My impression from our call was that the team had been worn down. I’ve seen it myself, when the world of high technology collides with the real world of brick and mortar businesses, there is a screech of breaks. The people managing these venues work at a pace that is different from that of the software world where changes can be released overnight. When you do so many things right, you could be excused for expecting success to come quickly. Your 1.0 product is great, people should recognize that and success should come. Maybe having someone less creative and more sales driven in the team would have made a difference. Perhaps they could have absorbed the push back and delays, and searched for the quick win, it’s hard to say.

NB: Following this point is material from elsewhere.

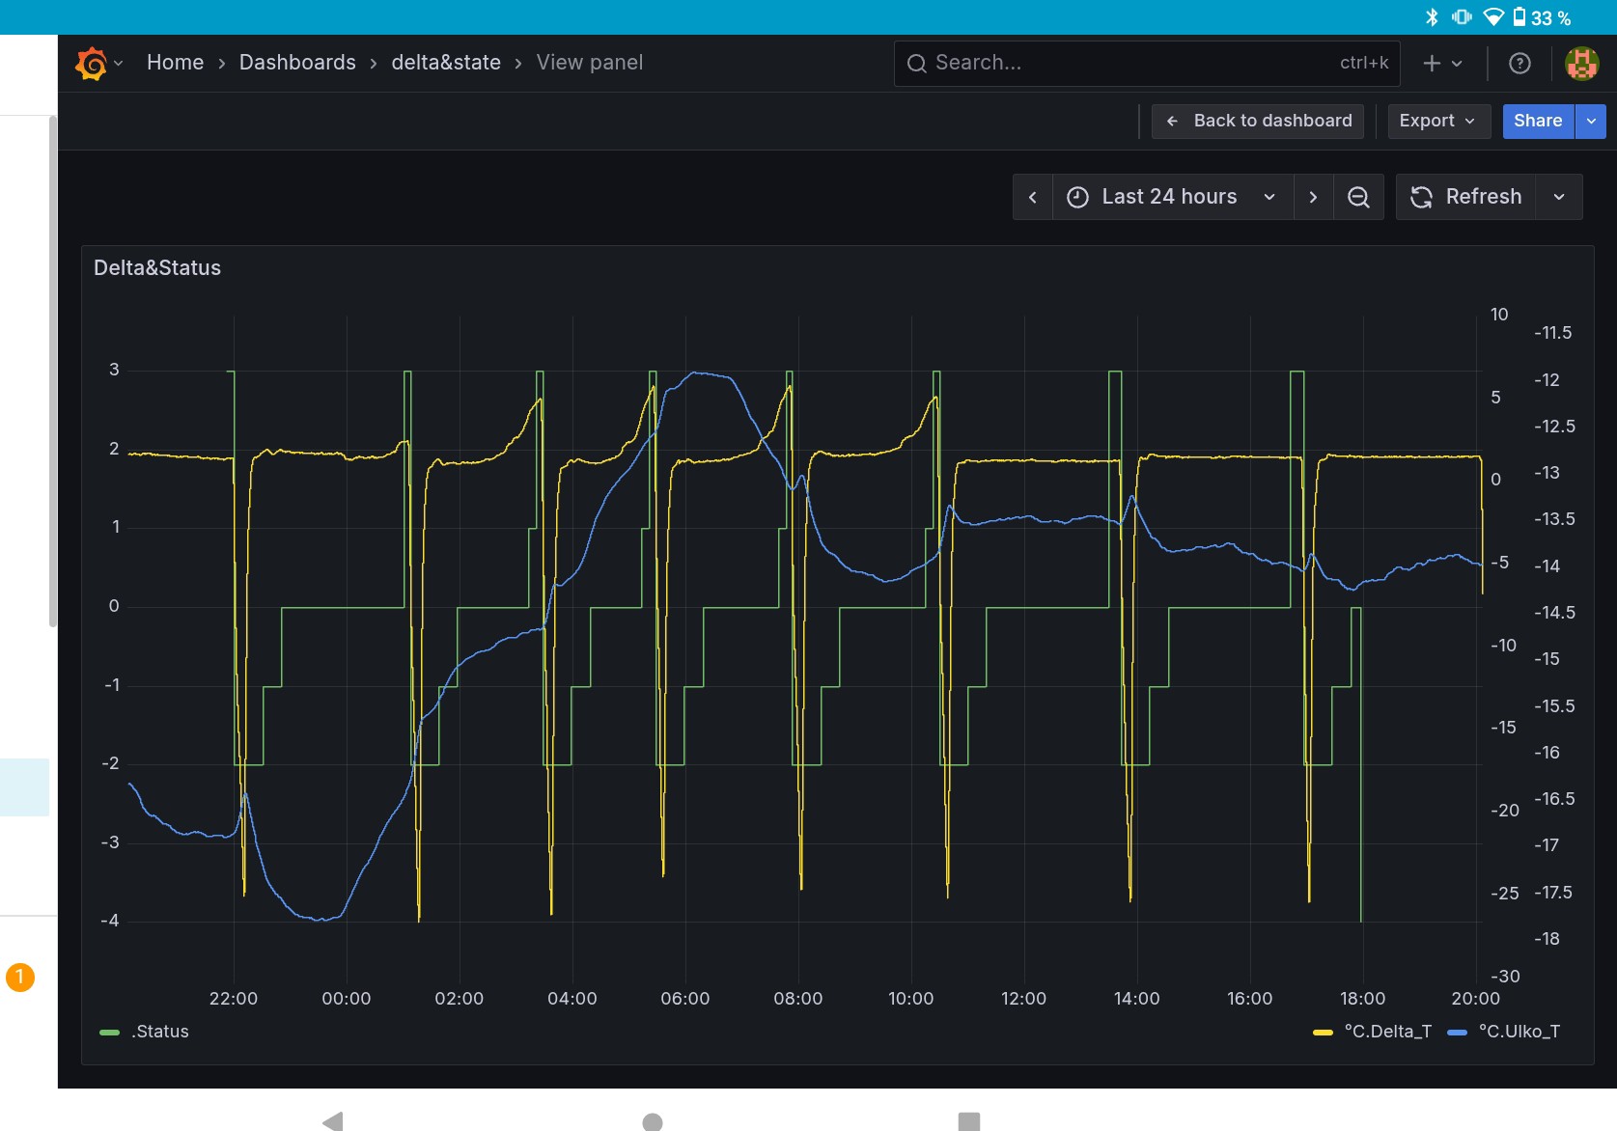Viewport: 1617px width, 1131px height.
Task: Navigate to Dashboards breadcrumb
Action: coord(297,63)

The lesson I think we should take away is that we should all prepare for a long slog. Time-to-revenue is going to be longer in this market than in many others. Design your business model, budget and fund raise accordingly. Build a team accordingly. The venues that are the life blood of many beacon business are run by people who are not like us. Their approach is necessary for their survival in a world where operational considerations are paramount, staff don’t show up and inventory needs to be counted. Technology is simply a means to an end.
By way of a post script, if anyone reading this wants to get into the beacon business with an app that bridges the physical world to the Internet of Things, there may be an opportunity for this Bubble to rise again. I’d like to see that. Bubble is still one of the better apps in the Beacosystem. It would be cool to use version 2.0.